** WHAT YOU NEED TO DO **
Revise the items below so that each occurrence of "Where should I click to" becomes "Where do I click to", leaving every other part unchanged.

** TASK INPUTS **
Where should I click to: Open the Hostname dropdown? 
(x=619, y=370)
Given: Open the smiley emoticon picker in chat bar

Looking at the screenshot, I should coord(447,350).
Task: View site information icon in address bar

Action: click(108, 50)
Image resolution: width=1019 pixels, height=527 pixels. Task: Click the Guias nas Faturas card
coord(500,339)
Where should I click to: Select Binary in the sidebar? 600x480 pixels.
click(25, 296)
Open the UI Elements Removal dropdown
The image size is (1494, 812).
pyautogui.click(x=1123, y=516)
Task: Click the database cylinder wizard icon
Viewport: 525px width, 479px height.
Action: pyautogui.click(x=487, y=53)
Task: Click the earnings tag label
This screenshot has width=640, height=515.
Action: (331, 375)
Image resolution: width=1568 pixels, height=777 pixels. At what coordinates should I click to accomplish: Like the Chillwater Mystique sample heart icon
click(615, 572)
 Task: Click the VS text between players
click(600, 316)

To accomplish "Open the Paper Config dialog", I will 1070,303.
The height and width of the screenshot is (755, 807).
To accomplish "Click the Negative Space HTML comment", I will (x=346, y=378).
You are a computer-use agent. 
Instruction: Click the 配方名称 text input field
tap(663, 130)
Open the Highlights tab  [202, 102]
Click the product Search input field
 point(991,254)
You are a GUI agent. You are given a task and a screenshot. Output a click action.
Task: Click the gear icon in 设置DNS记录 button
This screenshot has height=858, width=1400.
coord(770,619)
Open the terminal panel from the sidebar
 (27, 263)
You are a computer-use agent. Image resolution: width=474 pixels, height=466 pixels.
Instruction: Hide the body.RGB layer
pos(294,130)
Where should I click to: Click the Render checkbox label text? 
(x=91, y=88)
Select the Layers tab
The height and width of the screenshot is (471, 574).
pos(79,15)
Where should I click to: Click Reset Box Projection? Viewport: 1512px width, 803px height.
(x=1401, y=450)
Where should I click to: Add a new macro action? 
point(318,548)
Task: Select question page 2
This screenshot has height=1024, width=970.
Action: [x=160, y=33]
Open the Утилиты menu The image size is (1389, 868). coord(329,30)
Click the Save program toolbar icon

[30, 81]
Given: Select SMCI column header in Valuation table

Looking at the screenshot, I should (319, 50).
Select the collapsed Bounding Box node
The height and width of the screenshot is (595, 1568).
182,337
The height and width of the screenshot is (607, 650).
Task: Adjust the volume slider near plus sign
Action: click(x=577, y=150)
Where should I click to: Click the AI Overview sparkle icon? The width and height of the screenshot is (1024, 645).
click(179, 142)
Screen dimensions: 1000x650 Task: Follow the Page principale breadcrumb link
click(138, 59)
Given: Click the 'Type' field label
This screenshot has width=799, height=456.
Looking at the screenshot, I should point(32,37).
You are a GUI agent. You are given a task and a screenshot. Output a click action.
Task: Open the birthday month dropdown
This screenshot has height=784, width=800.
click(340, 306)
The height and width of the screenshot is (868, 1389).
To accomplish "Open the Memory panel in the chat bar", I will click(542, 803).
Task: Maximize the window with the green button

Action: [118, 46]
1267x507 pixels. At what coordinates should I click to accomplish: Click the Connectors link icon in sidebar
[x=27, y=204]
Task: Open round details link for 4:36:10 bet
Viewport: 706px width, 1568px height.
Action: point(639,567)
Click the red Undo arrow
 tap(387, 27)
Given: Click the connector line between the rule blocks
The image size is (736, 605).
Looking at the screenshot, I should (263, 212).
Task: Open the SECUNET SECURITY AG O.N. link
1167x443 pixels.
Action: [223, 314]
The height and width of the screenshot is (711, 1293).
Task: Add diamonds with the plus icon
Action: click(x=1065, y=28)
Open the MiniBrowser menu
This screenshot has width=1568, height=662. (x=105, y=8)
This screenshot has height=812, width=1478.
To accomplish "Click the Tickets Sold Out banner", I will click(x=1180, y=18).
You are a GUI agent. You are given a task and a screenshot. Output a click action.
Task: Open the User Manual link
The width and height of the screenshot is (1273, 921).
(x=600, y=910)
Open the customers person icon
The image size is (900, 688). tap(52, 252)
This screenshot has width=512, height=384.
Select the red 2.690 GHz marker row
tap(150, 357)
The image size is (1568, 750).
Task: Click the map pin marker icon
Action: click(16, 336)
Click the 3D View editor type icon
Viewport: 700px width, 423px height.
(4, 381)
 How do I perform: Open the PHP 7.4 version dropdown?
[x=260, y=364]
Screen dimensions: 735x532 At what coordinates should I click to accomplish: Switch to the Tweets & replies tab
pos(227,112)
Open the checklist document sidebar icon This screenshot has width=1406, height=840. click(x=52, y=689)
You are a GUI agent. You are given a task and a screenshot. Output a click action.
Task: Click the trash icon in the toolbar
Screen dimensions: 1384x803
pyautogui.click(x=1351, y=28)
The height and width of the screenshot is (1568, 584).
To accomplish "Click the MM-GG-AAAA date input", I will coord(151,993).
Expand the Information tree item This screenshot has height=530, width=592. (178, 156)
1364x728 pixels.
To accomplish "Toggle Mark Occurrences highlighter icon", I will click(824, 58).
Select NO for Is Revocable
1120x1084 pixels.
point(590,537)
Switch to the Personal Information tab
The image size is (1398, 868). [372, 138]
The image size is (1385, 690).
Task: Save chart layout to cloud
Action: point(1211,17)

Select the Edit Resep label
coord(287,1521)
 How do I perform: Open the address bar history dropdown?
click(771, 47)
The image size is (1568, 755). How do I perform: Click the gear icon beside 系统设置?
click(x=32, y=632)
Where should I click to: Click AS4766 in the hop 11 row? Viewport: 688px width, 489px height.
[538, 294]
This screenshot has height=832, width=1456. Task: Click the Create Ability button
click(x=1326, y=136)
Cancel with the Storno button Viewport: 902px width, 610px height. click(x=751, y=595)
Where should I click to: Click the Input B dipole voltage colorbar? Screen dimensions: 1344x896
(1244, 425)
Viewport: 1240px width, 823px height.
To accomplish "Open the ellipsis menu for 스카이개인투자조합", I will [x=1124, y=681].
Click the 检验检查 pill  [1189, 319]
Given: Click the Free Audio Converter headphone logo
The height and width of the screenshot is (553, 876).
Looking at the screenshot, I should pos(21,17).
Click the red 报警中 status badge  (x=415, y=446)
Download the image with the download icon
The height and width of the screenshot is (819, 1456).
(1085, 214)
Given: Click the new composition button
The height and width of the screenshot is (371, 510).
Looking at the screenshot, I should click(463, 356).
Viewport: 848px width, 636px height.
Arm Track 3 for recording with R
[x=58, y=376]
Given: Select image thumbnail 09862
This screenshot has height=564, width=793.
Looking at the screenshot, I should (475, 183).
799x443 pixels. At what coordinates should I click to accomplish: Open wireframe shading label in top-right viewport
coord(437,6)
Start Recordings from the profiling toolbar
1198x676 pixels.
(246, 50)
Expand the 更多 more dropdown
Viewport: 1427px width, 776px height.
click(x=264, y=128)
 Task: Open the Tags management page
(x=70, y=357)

** COMPLETE OUTPUT **
Where do I click to: Open the Hostname dropdown? 
(x=619, y=370)
Given: Open the smiley emoticon picker in chat bar

Looking at the screenshot, I should coord(447,350).
Task: View site information icon in address bar

Action: click(108, 50)
Image resolution: width=1019 pixels, height=527 pixels. Task: Click the Guias nas Faturas card
coord(500,339)
Where do I click to: Select Binary in the sidebar? 600x480 pixels.
click(25, 296)
Open the UI Elements Removal dropdown
The image size is (1494, 812).
pyautogui.click(x=1123, y=516)
Task: Click the database cylinder wizard icon
Viewport: 525px width, 479px height.
Action: pyautogui.click(x=487, y=53)
Task: Click the earnings tag label
This screenshot has width=640, height=515.
Action: (331, 375)
Image resolution: width=1568 pixels, height=777 pixels. At what coordinates should I click to accomplish: Like the Chillwater Mystique sample heart icon
click(615, 572)
 Task: Click the VS text between players
click(600, 316)

To accomplish "Open the Paper Config dialog", I will 1070,303.
The height and width of the screenshot is (755, 807).
To accomplish "Click the Negative Space HTML comment", I will (x=346, y=378).
You are a computer-use agent. 
Instruction: Click the 配方名称 text input field
tap(663, 130)
Open the Highlights tab  [202, 102]
Click the product Search input field
 point(991,254)
You are a GUI agent. You are given a task and a screenshot. Output a click action.
Task: Click the gear icon in 设置DNS记录 button
This screenshot has height=858, width=1400.
coord(770,619)
Open the terminal panel from the sidebar
 (27, 263)
You are a computer-use agent. Image resolution: width=474 pixels, height=466 pixels.
Instruction: Hide the body.RGB layer
pos(294,130)
Where do I click to: Click the Render checkbox label text? 
(x=91, y=88)
Select the Layers tab
The height and width of the screenshot is (471, 574).
pos(79,15)
Where do I click to: Click Reset Box Projection? Viewport: 1512px width, 803px height.
(x=1401, y=450)
Where do I click to: Add a new macro action? 
point(318,548)
Task: Select question page 2
This screenshot has height=1024, width=970.
Action: [x=160, y=33]
Open the Утилиты menu The image size is (1389, 868). coord(329,30)
Click the Save program toolbar icon

[30, 81]
Given: Select SMCI column header in Valuation table

Looking at the screenshot, I should (319, 50).
Select the collapsed Bounding Box node
The height and width of the screenshot is (595, 1568).
182,337
The height and width of the screenshot is (607, 650).
Task: Adjust the volume slider near plus sign
Action: click(x=577, y=150)
Where do I click to: Click the AI Overview sparkle icon? The width and height of the screenshot is (1024, 645).
click(179, 142)
Screen dimensions: 1000x650 Task: Follow the Page principale breadcrumb link
click(138, 59)
Given: Click the 'Type' field label
This screenshot has width=799, height=456.
Looking at the screenshot, I should point(32,37).
You are a GUI agent. You are given a task and a screenshot. Output a click action.
Task: Open the birthday month dropdown
This screenshot has height=784, width=800.
click(340, 306)
The height and width of the screenshot is (868, 1389).
To accomplish "Open the Memory panel in the chat bar", I will click(542, 803).
Task: Maximize the window with the green button

Action: [118, 46]
1267x507 pixels. At what coordinates should I click to accomplish: Click the Connectors link icon in sidebar
[x=27, y=204]
Task: Open round details link for 4:36:10 bet
Viewport: 706px width, 1568px height.
Action: point(639,567)
Click the red Undo arrow
 tap(387, 27)
Given: Click the connector line between the rule blocks
The image size is (736, 605).
Looking at the screenshot, I should (263, 212).
Task: Open the SECUNET SECURITY AG O.N. link
1167x443 pixels.
Action: [223, 314]
The height and width of the screenshot is (711, 1293).
Task: Add diamonds with the plus icon
Action: click(x=1065, y=28)
Open the MiniBrowser menu
This screenshot has width=1568, height=662. (x=105, y=8)
This screenshot has height=812, width=1478.
To accomplish "Click the Tickets Sold Out banner", I will click(x=1180, y=18).
You are a GUI agent. You are given a task and a screenshot. Output a click action.
Task: Open the User Manual link
The width and height of the screenshot is (1273, 921).
(x=600, y=910)
Open the customers person icon
The image size is (900, 688). tap(52, 252)
This screenshot has width=512, height=384.
Select the red 2.690 GHz marker row
tap(150, 357)
The image size is (1568, 750).
Task: Click the map pin marker icon
Action: click(16, 336)
Click the 3D View editor type icon
Viewport: 700px width, 423px height.
(4, 381)
 How do I perform: Open the PHP 7.4 version dropdown?
[x=260, y=364]
Screen dimensions: 735x532 At what coordinates should I click to accomplish: Switch to the Tweets & replies tab
pos(227,112)
Open the checklist document sidebar icon This screenshot has width=1406, height=840. click(x=52, y=689)
You are a GUI agent. You are given a task and a screenshot. Output a click action.
Task: Click the trash icon in the toolbar
Screen dimensions: 1384x803
pyautogui.click(x=1351, y=28)
The height and width of the screenshot is (1568, 584).
To accomplish "Click the MM-GG-AAAA date input", I will coord(151,993).
Expand the Information tree item This screenshot has height=530, width=592. (178, 156)
1364x728 pixels.
To accomplish "Toggle Mark Occurrences highlighter icon", I will click(824, 58).
Select NO for Is Revocable
1120x1084 pixels.
point(590,537)
Switch to the Personal Information tab
The image size is (1398, 868). [372, 138]
The image size is (1385, 690).
Task: Save chart layout to cloud
Action: point(1211,17)

Select the Edit Resep label
coord(287,1521)
 How do I perform: Open the address bar history dropdown?
click(771, 47)
The image size is (1568, 755). How do I perform: Click the gear icon beside 系统设置?
click(x=32, y=632)
Where do I click to: Click AS4766 in the hop 11 row? Viewport: 688px width, 489px height.
[538, 294]
This screenshot has height=832, width=1456. Task: Click the Create Ability button
click(x=1326, y=136)
Cancel with the Storno button Viewport: 902px width, 610px height. click(x=751, y=595)
Where do I click to: Click the Input B dipole voltage colorbar? Screen dimensions: 1344x896
(1244, 425)
Viewport: 1240px width, 823px height.
To accomplish "Open the ellipsis menu for 스카이개인투자조합", I will [x=1124, y=681].
Click the 检验检查 pill  [1189, 319]
Given: Click the Free Audio Converter headphone logo
The height and width of the screenshot is (553, 876).
Looking at the screenshot, I should pos(21,17).
Click the red 报警中 status badge  (x=415, y=446)
Download the image with the download icon
The height and width of the screenshot is (819, 1456).
(1085, 214)
Given: Click the new composition button
The height and width of the screenshot is (371, 510).
Looking at the screenshot, I should click(463, 356).
Viewport: 848px width, 636px height.
Arm Track 3 for recording with R
[x=58, y=376]
Given: Select image thumbnail 09862
This screenshot has height=564, width=793.
Looking at the screenshot, I should (475, 183).
799x443 pixels. At what coordinates should I click to accomplish: Open wireframe shading label in top-right viewport
coord(437,6)
Start Recordings from the profiling toolbar
1198x676 pixels.
(246, 50)
Expand the 更多 more dropdown
Viewport: 1427px width, 776px height.
click(x=264, y=128)
 Task: Open the Tags management page
(x=70, y=357)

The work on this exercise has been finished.